Fig1. shows the link between the SSB tax, changes in SSB consumption and BMI to the disease parameters and the life table. BMI is body mass index, x is age, i is incidence, p is prevalence, m is mortality rate, w is disability-adjustment, q is 1-year probability of dying, l is number of survivors, L is life years, and Lw is disability-adjusted life years. ‘-‘denotes a parameter without intervention and ‘+’ denotes a parameter with intervention.

https://doi.org/10.1371/journal.pone.0143050.g001

Intervention

We modelled the impact of a 20% SSB tax. Tax can be passed on in full to consumers, or manufacturers and retailers can absorb some of the tax by reducing profit margins. Our model assumed a 100% pass on rate to the consumers. Previous studies have modelled 10% and 20% tax rates with pass on rates ranging between 80–100% [24,26,36].

Intervention effect on BMI

Previously published price elasticities were used to estimate changes in consumption of SSB, milk, diet drink and unsweetened fruit juice resulting from an increased SSB price [25,29]. Price elasticity measures the rate of response of product demand when price increases. Own-price elasticity is the change in demand that occurs for a product in response to price changes of the same product and cross-price elasticity is the change in purchases that occur for a product in response to price changes of another product. The price elasticity estimate values and standard deviations have been reported elsewhere and are shown in S1A Table [25].

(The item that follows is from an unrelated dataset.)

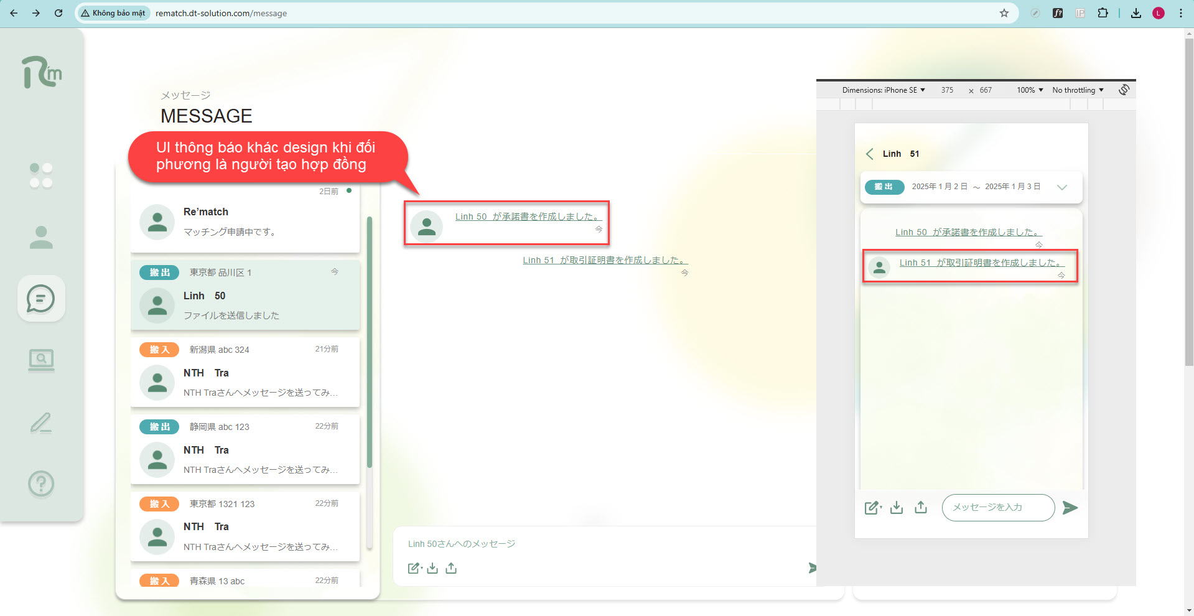Open the Re'match conversation in list
The width and height of the screenshot is (1194, 616).
245,222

Baseline consumption data of SSBs, milk and unsweetened fruit juice in adults aged 15 years and above were obtained from the 2012 SA National Health and Nutrition Examination Survey (SANHANES-1). The SANHANES-1, a baseline cross-sectional survey of the SANHANES, obtained questionnaire-based data through interviews in combination with anthropometric measurements. Data extraction procedures for the model have been previously described [29,37].

An SSB was defined as a non-alcoholic drink with added sugar and this comprised carbonated and non-carbonated sweetened drinks, sweetened fruit juices and squash concentrates based on the data available from the SANHANES-1. Change in SSB consumption was converted to change in energy intake using average energy density estimates for each drink category with the assumption that percentage change in energy intake equals the percentage change in volume consumed.

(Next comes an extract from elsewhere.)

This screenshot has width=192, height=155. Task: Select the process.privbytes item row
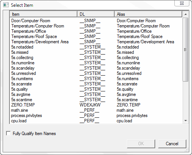pos(96,115)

We calculated the energy density of SSBs, diet drinks and unsweetened fruit juice using the brand of Coca Cola products and assumed 1800 kilojoules (kJ)/litre for SSBs, 1340kJ/l for unsweetened juice and 4kJ/l for diet drinks. We used Coca-Cola because they account for approximately 60% of the off-trade soft drinks market in SA according to the SABMiller Quarterly Divisional Seminar Series, South Africa [38]. Furthermore, unpublished work done by Dr Celeste Naude based at the University of Stellenbosch found the mean energy density for an SSB to be 188kJ per 100ml. A sample of 90 carbonated drinks, sports drinks, concentrates, iced teas and sweetened fruit juices was used, using energy density values from the South African Medical Research Council Food Data System [39] and from SSB food labels. We assumed an energy density of 2540 kJ/l for whole milk based on Parmalat whole milk [40]. We assumed that all milk consumed was full cream milk based on The Report on South African Food Consumption Studies (1983–2000) which shows that more full cream milk is consumed per capita than skim milk [41]. The changes in energy intake for each beverage type were summed to give the net change in energy intake.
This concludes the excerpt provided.